[GIVEN DATA Boundary: Start]
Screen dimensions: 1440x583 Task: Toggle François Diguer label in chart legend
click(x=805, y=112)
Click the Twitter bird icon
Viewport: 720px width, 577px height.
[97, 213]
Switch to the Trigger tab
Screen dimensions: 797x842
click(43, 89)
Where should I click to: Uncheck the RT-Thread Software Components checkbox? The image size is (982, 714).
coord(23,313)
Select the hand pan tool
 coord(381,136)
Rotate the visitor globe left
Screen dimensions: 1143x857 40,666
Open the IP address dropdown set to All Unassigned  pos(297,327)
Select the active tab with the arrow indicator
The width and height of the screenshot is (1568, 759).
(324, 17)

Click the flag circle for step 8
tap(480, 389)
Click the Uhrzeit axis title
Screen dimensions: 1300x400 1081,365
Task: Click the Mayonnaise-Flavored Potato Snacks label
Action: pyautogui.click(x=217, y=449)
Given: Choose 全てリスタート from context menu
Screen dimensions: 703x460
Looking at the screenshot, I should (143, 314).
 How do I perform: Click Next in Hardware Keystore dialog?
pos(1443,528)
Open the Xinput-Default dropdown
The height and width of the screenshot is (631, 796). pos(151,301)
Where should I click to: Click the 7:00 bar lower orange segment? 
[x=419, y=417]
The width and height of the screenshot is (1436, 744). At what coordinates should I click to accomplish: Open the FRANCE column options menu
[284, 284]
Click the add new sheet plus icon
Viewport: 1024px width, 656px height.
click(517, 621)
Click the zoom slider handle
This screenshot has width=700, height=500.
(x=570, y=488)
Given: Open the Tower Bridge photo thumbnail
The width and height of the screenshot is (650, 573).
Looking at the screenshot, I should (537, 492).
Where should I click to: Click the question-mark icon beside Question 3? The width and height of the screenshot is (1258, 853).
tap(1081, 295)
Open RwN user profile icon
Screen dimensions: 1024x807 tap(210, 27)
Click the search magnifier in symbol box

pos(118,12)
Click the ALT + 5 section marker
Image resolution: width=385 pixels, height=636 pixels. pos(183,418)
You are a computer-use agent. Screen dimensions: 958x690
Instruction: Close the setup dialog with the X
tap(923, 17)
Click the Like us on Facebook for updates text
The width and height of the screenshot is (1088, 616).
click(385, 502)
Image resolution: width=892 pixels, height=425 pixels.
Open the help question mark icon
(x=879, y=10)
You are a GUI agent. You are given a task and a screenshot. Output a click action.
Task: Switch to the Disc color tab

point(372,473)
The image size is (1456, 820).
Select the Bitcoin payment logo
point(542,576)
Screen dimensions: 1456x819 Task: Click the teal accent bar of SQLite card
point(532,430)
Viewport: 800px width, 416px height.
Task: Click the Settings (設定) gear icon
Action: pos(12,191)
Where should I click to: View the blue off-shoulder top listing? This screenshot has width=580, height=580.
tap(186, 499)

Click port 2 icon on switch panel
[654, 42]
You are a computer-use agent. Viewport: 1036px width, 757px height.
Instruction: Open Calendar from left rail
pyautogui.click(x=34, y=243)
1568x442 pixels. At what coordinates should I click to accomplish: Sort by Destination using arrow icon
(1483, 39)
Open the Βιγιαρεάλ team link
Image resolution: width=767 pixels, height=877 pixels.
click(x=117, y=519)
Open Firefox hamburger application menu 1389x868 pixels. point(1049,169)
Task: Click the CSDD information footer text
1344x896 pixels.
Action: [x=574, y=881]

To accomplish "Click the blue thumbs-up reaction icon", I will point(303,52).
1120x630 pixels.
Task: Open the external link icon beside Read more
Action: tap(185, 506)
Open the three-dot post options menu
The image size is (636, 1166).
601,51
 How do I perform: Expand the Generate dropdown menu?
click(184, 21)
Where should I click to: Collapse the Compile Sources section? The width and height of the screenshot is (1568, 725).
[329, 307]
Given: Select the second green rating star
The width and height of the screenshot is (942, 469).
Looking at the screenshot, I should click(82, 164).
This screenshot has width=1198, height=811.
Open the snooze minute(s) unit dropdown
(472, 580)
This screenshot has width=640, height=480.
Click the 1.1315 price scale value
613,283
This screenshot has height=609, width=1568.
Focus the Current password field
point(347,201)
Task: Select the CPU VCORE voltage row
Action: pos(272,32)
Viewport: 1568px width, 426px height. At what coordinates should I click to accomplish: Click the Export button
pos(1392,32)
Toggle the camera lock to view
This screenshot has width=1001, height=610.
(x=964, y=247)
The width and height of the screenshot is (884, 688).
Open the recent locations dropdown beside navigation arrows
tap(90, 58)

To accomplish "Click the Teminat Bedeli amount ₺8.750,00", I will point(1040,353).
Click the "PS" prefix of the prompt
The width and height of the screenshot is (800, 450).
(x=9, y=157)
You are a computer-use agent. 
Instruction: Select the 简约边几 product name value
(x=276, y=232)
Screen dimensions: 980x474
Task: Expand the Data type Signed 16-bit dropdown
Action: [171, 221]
[GIVEN DATA Boundary: End]
» **ABOUT THIS EXERCISE**: Reproduce the lines above. Leave each one as it is.

» **RESULT BELOW**:
Screen dimensions: 1440x583 Task: Toggle François Diguer label in chart legend
click(x=805, y=112)
Click the Twitter bird icon
Viewport: 720px width, 577px height.
[97, 213]
Switch to the Trigger tab
Screen dimensions: 797x842
click(43, 89)
Where should I click to: Uncheck the RT-Thread Software Components checkbox? The image size is (982, 714).
coord(23,313)
Select the hand pan tool
 coord(381,136)
Rotate the visitor globe left
Screen dimensions: 1143x857 40,666
Open the IP address dropdown set to All Unassigned  pos(297,327)
Select the active tab with the arrow indicator
The width and height of the screenshot is (1568, 759).
(324, 17)

Click the flag circle for step 8
tap(480, 389)
Click the Uhrzeit axis title
Screen dimensions: 1300x400 1081,365
Task: Click the Mayonnaise-Flavored Potato Snacks label
Action: pyautogui.click(x=217, y=449)
Given: Choose 全てリスタート from context menu
Screen dimensions: 703x460
Looking at the screenshot, I should (143, 314).
 How do I perform: Click Next in Hardware Keystore dialog?
pos(1443,528)
Open the Xinput-Default dropdown
The height and width of the screenshot is (631, 796). pos(151,301)
Where should I click to: Click the 7:00 bar lower orange segment? 
[x=419, y=417]
The width and height of the screenshot is (1436, 744). At what coordinates should I click to accomplish: Open the FRANCE column options menu
[284, 284]
Click the add new sheet plus icon
Viewport: 1024px width, 656px height.
click(517, 621)
Click the zoom slider handle
This screenshot has width=700, height=500.
(x=570, y=488)
Given: Open the Tower Bridge photo thumbnail
The width and height of the screenshot is (650, 573).
Looking at the screenshot, I should (537, 492).
Where should I click to: Click the question-mark icon beside Question 3? The width and height of the screenshot is (1258, 853).
tap(1081, 295)
Open RwN user profile icon
Screen dimensions: 1024x807 tap(210, 27)
Click the search magnifier in symbol box

pos(118,12)
Click the ALT + 5 section marker
Image resolution: width=385 pixels, height=636 pixels. pos(183,418)
You are a computer-use agent. Screen dimensions: 958x690
Instruction: Close the setup dialog with the X
tap(923, 17)
Click the Like us on Facebook for updates text
The width and height of the screenshot is (1088, 616).
click(385, 502)
Image resolution: width=892 pixels, height=425 pixels.
Open the help question mark icon
(x=879, y=10)
You are a GUI agent. You are given a task and a screenshot. Output a click action.
Task: Switch to the Disc color tab

point(372,473)
The image size is (1456, 820).
Select the Bitcoin payment logo
point(542,576)
Screen dimensions: 1456x819 Task: Click the teal accent bar of SQLite card
point(532,430)
Viewport: 800px width, 416px height.
Task: Click the Settings (設定) gear icon
Action: pos(12,191)
Where should I click to: View the blue off-shoulder top listing? This screenshot has width=580, height=580.
tap(186, 499)

Click port 2 icon on switch panel
[654, 42]
You are a computer-use agent. Viewport: 1036px width, 757px height.
Instruction: Open Calendar from left rail
pyautogui.click(x=34, y=243)
1568x442 pixels. At what coordinates should I click to accomplish: Sort by Destination using arrow icon
(1483, 39)
Open the Βιγιαρεάλ team link
Image resolution: width=767 pixels, height=877 pixels.
click(x=117, y=519)
Open Firefox hamburger application menu 1389x868 pixels. point(1049,169)
Task: Click the CSDD information footer text
1344x896 pixels.
Action: [x=574, y=881]

To accomplish "Click the blue thumbs-up reaction icon", I will point(303,52).
1120x630 pixels.
Task: Open the external link icon beside Read more
Action: tap(185, 506)
Open the three-dot post options menu
The image size is (636, 1166).
601,51
 How do I perform: Expand the Generate dropdown menu?
click(184, 21)
Where should I click to: Collapse the Compile Sources section? The width and height of the screenshot is (1568, 725).
[329, 307]
Given: Select the second green rating star
The width and height of the screenshot is (942, 469).
Looking at the screenshot, I should click(82, 164).
This screenshot has width=1198, height=811.
Open the snooze minute(s) unit dropdown
(472, 580)
This screenshot has width=640, height=480.
Click the 1.1315 price scale value
613,283
This screenshot has height=609, width=1568.
Focus the Current password field
point(347,201)
Task: Select the CPU VCORE voltage row
Action: pos(272,32)
Viewport: 1568px width, 426px height. At what coordinates should I click to accomplish: Click the Export button
pos(1392,32)
Toggle the camera lock to view
This screenshot has width=1001, height=610.
(x=964, y=247)
The width and height of the screenshot is (884, 688).
Open the recent locations dropdown beside navigation arrows
tap(90, 58)

To accomplish "Click the Teminat Bedeli amount ₺8.750,00", I will point(1040,353).
Click the "PS" prefix of the prompt
The width and height of the screenshot is (800, 450).
(x=9, y=157)
You are a computer-use agent. 
Instruction: Select the 简约边几 product name value
(x=276, y=232)
Screen dimensions: 980x474
Task: Expand the Data type Signed 16-bit dropdown
Action: [171, 221]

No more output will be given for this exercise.